▸ WHAT YOU HAVE TO DO: A stretch of the entries below is to be set down exactly, running from the line with "Click the trash delete icon for .ARIEL row" through the line with "Task: Switch to Release Notes: 1.77.3 tab", both included, and no other line.

---

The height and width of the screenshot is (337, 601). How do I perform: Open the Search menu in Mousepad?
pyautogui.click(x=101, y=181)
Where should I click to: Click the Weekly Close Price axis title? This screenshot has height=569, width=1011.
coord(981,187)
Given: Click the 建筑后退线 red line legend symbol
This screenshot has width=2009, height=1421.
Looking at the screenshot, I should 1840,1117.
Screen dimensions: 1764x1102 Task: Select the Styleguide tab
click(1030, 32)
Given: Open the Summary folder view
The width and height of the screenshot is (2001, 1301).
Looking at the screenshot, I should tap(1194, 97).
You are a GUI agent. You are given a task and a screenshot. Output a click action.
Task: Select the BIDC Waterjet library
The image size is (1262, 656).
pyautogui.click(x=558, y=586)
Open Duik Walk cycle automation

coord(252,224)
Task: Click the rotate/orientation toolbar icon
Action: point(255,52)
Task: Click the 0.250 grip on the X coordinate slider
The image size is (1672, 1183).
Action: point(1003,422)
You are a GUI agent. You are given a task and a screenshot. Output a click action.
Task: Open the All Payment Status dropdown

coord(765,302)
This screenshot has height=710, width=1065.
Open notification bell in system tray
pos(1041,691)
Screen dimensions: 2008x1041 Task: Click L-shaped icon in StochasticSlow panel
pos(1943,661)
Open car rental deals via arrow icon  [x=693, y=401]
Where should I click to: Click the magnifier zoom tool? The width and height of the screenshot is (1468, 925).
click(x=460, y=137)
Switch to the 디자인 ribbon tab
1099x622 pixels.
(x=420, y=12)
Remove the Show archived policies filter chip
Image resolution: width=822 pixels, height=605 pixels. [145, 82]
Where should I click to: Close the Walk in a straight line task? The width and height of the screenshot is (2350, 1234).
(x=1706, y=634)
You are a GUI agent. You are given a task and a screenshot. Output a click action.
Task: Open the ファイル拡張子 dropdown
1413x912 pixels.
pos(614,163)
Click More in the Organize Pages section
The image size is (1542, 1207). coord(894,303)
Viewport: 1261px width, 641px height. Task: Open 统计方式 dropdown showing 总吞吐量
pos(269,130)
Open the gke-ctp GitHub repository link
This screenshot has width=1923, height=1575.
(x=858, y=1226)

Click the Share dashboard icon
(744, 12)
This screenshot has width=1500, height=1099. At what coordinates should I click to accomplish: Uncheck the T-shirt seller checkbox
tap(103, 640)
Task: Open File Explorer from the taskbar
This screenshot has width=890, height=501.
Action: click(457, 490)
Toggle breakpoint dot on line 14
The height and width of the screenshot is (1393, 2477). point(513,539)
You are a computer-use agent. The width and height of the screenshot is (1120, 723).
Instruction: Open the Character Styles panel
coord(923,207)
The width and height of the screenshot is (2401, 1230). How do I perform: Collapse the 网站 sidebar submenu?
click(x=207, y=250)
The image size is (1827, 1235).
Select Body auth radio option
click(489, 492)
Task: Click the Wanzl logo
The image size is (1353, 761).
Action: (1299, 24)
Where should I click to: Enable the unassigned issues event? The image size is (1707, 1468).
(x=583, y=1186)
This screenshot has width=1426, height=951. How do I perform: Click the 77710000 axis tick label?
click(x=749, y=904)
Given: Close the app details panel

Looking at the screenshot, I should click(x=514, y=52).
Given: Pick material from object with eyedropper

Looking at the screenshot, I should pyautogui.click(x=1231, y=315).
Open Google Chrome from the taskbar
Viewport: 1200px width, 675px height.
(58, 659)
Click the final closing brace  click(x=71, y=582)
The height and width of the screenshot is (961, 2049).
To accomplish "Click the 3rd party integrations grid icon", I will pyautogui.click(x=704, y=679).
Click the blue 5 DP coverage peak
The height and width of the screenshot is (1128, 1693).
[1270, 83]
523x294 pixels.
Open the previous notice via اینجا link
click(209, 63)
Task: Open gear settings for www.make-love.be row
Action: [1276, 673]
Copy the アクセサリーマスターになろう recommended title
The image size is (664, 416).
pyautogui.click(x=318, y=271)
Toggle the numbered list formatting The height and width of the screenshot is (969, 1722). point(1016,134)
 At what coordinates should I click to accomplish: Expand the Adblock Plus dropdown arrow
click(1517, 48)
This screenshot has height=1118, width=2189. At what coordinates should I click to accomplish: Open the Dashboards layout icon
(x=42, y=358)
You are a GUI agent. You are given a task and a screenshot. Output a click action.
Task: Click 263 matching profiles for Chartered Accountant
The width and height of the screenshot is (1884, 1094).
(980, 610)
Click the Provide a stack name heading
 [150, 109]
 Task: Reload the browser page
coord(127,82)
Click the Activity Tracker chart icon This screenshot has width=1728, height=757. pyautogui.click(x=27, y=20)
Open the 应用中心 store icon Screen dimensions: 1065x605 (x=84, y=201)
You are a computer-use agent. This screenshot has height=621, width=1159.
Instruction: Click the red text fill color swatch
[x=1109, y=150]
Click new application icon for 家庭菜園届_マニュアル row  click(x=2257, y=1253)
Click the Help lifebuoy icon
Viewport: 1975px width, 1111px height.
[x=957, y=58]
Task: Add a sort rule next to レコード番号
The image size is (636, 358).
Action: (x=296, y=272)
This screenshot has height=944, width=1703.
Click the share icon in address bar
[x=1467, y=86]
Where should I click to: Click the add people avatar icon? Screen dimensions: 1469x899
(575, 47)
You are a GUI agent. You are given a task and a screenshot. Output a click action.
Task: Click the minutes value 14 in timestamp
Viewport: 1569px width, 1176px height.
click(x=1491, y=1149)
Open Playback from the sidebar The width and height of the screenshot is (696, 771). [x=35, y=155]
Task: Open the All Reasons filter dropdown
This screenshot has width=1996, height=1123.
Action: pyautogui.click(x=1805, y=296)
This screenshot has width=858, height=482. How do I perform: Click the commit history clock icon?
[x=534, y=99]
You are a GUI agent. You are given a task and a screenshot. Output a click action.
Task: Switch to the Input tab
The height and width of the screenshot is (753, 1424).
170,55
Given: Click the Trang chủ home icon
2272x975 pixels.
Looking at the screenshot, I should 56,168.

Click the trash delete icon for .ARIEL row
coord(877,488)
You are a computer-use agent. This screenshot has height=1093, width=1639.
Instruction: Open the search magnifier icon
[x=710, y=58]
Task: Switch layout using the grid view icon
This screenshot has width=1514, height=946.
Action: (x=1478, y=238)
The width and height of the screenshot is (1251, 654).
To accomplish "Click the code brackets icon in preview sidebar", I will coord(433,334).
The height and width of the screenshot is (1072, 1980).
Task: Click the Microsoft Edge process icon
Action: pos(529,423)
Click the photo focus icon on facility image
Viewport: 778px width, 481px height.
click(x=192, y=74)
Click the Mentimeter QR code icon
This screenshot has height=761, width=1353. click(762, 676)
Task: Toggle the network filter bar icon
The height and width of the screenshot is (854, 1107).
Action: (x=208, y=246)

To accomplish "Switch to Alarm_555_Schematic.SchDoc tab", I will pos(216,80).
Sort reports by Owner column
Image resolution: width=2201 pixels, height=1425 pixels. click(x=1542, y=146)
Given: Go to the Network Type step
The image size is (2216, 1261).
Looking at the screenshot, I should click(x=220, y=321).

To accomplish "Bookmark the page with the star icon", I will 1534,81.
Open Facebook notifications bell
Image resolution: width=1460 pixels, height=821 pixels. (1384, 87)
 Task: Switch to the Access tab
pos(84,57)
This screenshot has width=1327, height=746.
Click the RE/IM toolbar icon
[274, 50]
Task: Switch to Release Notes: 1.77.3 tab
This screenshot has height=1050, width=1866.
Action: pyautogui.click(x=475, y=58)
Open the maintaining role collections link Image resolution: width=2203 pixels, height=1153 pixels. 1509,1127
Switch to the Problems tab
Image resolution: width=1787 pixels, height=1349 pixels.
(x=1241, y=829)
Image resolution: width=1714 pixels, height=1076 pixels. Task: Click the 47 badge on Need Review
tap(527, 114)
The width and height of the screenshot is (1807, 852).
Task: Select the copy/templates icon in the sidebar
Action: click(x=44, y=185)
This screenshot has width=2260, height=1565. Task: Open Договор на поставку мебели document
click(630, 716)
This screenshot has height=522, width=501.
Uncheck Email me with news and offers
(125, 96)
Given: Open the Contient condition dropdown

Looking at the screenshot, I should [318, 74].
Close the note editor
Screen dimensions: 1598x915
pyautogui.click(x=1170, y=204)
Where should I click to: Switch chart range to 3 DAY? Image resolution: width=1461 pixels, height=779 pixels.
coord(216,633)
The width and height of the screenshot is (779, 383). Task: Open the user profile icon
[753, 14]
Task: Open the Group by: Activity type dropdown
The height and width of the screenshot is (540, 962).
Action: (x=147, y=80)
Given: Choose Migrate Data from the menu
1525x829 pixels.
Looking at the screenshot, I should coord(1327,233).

---

▸ OUTPUT:
Click the trash delete icon for .ARIEL row
coord(877,488)
You are a computer-use agent. This screenshot has height=1093, width=1639.
Instruction: Open the search magnifier icon
[x=710, y=58]
Task: Switch layout using the grid view icon
This screenshot has width=1514, height=946.
Action: (x=1478, y=238)
The width and height of the screenshot is (1251, 654).
To accomplish "Click the code brackets icon in preview sidebar", I will coord(433,334).
The height and width of the screenshot is (1072, 1980).
Task: Click the Microsoft Edge process icon
Action: pos(529,423)
Click the photo focus icon on facility image
Viewport: 778px width, 481px height.
click(x=192, y=74)
Click the Mentimeter QR code icon
This screenshot has height=761, width=1353. click(762, 676)
Task: Toggle the network filter bar icon
The height and width of the screenshot is (854, 1107).
Action: (x=208, y=246)

To accomplish "Switch to Alarm_555_Schematic.SchDoc tab", I will pos(216,80).
Sort reports by Owner column
Image resolution: width=2201 pixels, height=1425 pixels. click(x=1542, y=146)
Given: Go to the Network Type step
The image size is (2216, 1261).
Looking at the screenshot, I should click(x=220, y=321).

To accomplish "Bookmark the page with the star icon", I will 1534,81.
Open Facebook notifications bell
Image resolution: width=1460 pixels, height=821 pixels. (1384, 87)
 Task: Switch to the Access tab
pos(84,57)
This screenshot has width=1327, height=746.
Click the RE/IM toolbar icon
[274, 50]
Task: Switch to Release Notes: 1.77.3 tab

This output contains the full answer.